University graduate, currently working as an Information Assistant for the NHS. Interested in politics, history, sci fi etc.

Saturday, April 08, 2006

Hope

Fighters cross the divide for peace in Middle East
Bassam Aramin vividly describes the shock of his first meeting with the fresh faced, pony-tailed Noam Hayut. Three years ago, at the height of the intifada, Noam had been the commander at the biggest checkpoint in the West Bank between Jerusalem and Ramallah - for Palestinians like Bassam the most hated symbol of their lack of freedom of movement.

"I stared at his face and he said 'why are you looking at me?' I said: 'I want to be convinced you are an Israeli Jew who commanded the Qalandiya checkpoint. I don't see this in you. You are a human being.'" Both men recall it as a deeply uncomfortable first encounter, despite Noam's harsh self-criticism over what he did as an Israeli soldier and officer. "He said: 'I consider all of what I've done is terrorism,'" Bassam recalled. "I told him: 'It's true. All you did is terrorism.'"

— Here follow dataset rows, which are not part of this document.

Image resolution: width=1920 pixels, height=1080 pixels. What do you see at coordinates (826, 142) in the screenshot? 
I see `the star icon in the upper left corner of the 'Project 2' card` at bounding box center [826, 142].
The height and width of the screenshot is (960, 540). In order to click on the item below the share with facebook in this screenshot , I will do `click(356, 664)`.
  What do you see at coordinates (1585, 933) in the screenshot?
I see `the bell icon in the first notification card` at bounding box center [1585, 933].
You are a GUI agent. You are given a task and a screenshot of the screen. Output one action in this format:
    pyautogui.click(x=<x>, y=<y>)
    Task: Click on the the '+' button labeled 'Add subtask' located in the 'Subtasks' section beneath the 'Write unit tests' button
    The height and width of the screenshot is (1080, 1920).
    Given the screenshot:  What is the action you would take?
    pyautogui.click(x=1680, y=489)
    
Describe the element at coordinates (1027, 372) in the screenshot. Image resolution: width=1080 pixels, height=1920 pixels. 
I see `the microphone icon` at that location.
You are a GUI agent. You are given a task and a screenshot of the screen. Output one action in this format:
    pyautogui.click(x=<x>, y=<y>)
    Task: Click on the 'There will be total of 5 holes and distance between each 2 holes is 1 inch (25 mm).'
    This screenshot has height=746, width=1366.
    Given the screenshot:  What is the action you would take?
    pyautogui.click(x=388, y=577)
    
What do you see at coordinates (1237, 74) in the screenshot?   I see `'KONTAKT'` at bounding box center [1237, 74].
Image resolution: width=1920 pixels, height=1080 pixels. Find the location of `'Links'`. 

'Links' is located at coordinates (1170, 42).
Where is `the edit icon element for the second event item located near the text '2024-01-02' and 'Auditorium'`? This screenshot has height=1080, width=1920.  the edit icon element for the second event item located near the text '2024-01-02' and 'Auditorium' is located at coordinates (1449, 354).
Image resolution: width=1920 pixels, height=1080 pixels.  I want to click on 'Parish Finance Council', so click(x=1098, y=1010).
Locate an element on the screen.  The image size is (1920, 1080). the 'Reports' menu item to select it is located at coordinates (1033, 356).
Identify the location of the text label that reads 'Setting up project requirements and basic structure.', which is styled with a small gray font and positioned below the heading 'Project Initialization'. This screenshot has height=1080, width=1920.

"The first time I was speaking it was not easy for Bassam to hear what I did in Beit Jala [a notorious flash point of the conflict] or in the neighbourhoods around Qalandiya," remembers Noam. "And it wasn't easy for me to hear he attacked a soldier. I thought: that could have been me."

This is one of those rare postive stories to come out of the Israel/Palestine conflict.

Hope seems in short supply at the moment in Palestine

Israeli missile kills two in Gaza

Palestinians decry US, EU aid halt
The Palestinian prime minister and president have lashed out at the United States and European Union for halting direct financial aid to the Palestinian Authority.

On Friday, Ismail Haniya, the prime minister and a Hamas leader, denounced the decisions as "hasty and unjust".

"The world should respect the choice of the Palestinian people," he added.

President Mahmoud Abbas said that "the Palestinian people should not be punished for their democratic choice".

By cutting the aid, the US and EU were "punishing all the people, workers and families", he said.